JG I would like to tie this observation to the larger question of the historical conditions of human consciousness that are formed in relation to different media. It is possible to say that the film era, the television era and the digital era produce overlapping and interdependent “consciousness effects.” Your work asks questions about media shifts in consciousness or in even larger social formations, such as Debord’s notion of the spectacle. How do you address visual histories in your work?

PP I tend to imagine the continuities between something as old as painting and something as new as a live broadcast of a basketball game. The way a basketball game is shot owes a lot to painting. The game itself has been transformed by its formatting for television: certain boundary lines have been moved to create more action near the goalposts; the camera is set up so there can be star shots; and so on.
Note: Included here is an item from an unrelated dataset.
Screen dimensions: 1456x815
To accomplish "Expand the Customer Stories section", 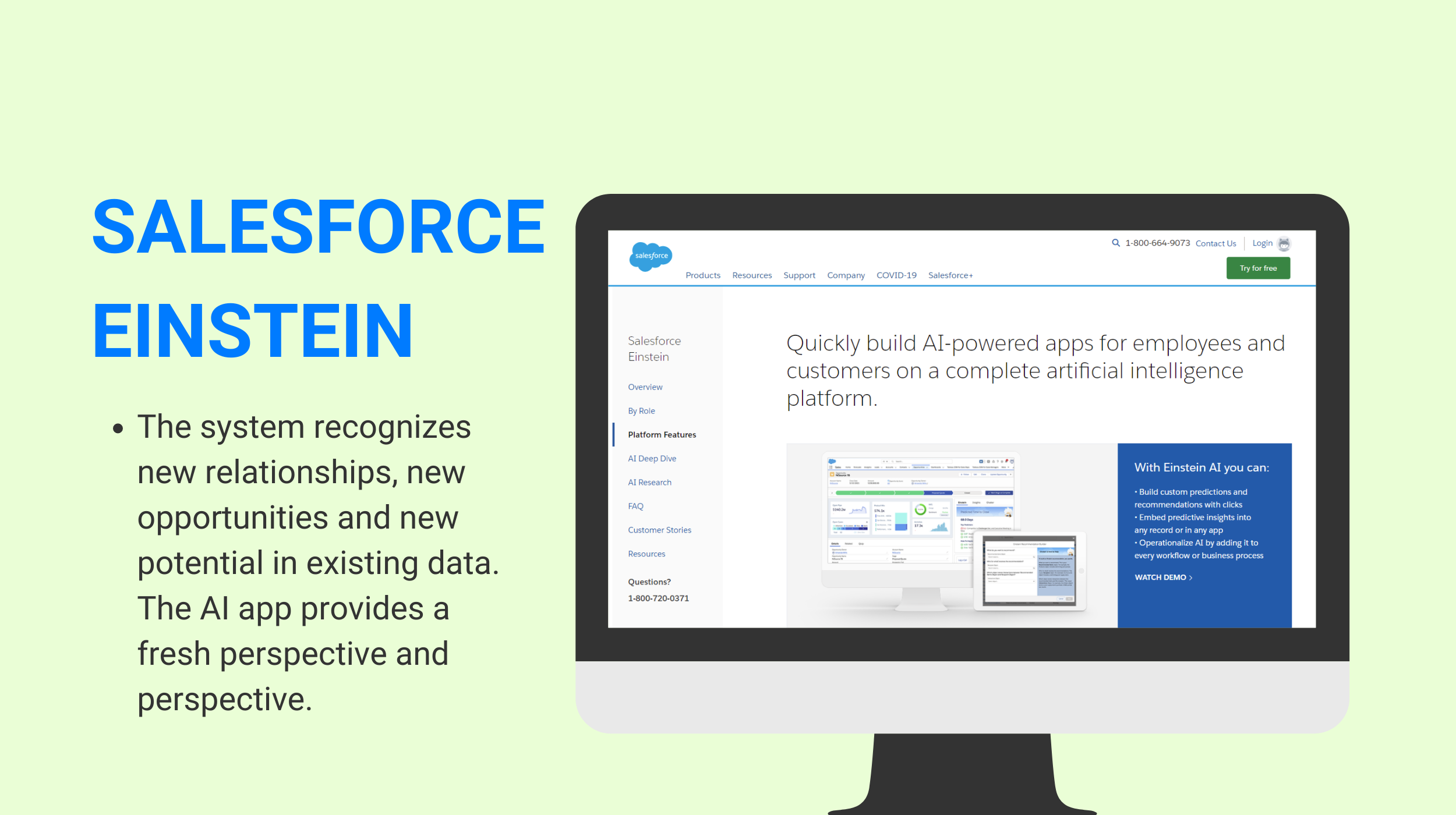I will [659, 530].
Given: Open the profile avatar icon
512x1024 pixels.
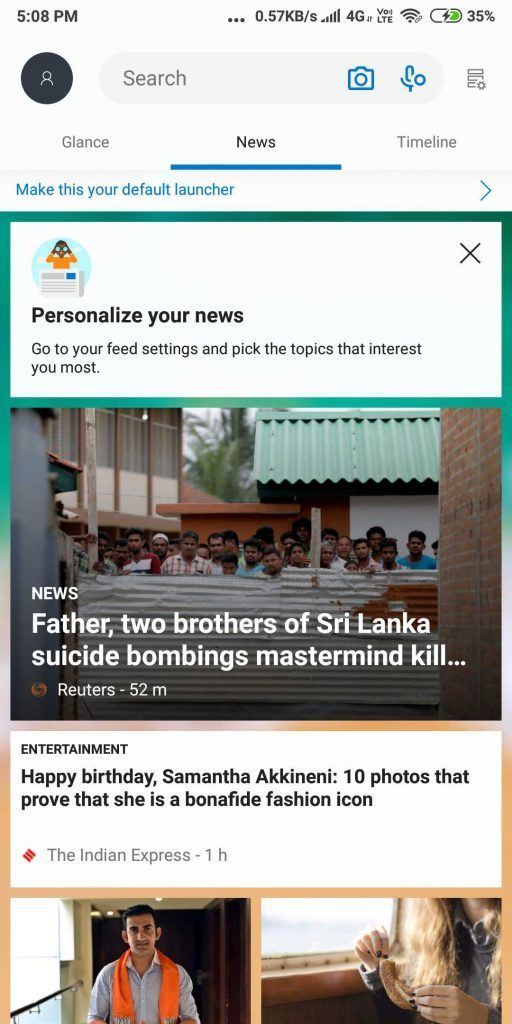Looking at the screenshot, I should click(47, 78).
JG It makes me think of the heroism of the figure in painting, the muscular detail, the body in extreme displays of prowess and grace. Historical archetypes of the human form are brought into a temporal moment of onscreen movement.

PP An important marker between the two would be Leni Riefenstahl’s films, in which the tropes of classical sculpture and geometry provide the context for these perfect bodies. Sports videography owes a debt to those films as well.

JG Yes, and those films also have a particular racial discourse that underlies the conception of the idealized body.

PP Is it arbitrary that the bodies defined in pop culture and images turn out to be very white or very black? I don’t think so, but I think this has more to do with the kinds of fantasies that particular bodies produce in today’s pop culture. I’ve been researching the image of Bruce Lee. He interests me in the way that images of basketball or boxing interest me. His body is supposed to function in an environment that seems quite hostile. Bruce Lee did so much in a field that is rife with stereotypes and offers such a small range for Asian actors. At the same time, he espoused a philosophy that runs counter to the nature of the image-oriented culture he was working in. Think of that final scene in Enter the Dragon, when he is in the room of mirrors and his image is reproduced and fragmented. It feels like such an interesting metaphor for the position he held in Hollywood.

JG Yes, the cinematic state.

PP A beautiful, frightening representation of that.

JG You raised the question of geometry. The geometry of your own work is rarely discussed, despite the fact that a number of your pieces seem to take it up explicitly. You have also mentioned your interest in Leonardo’s Vitruvian Man. Can you say more about this?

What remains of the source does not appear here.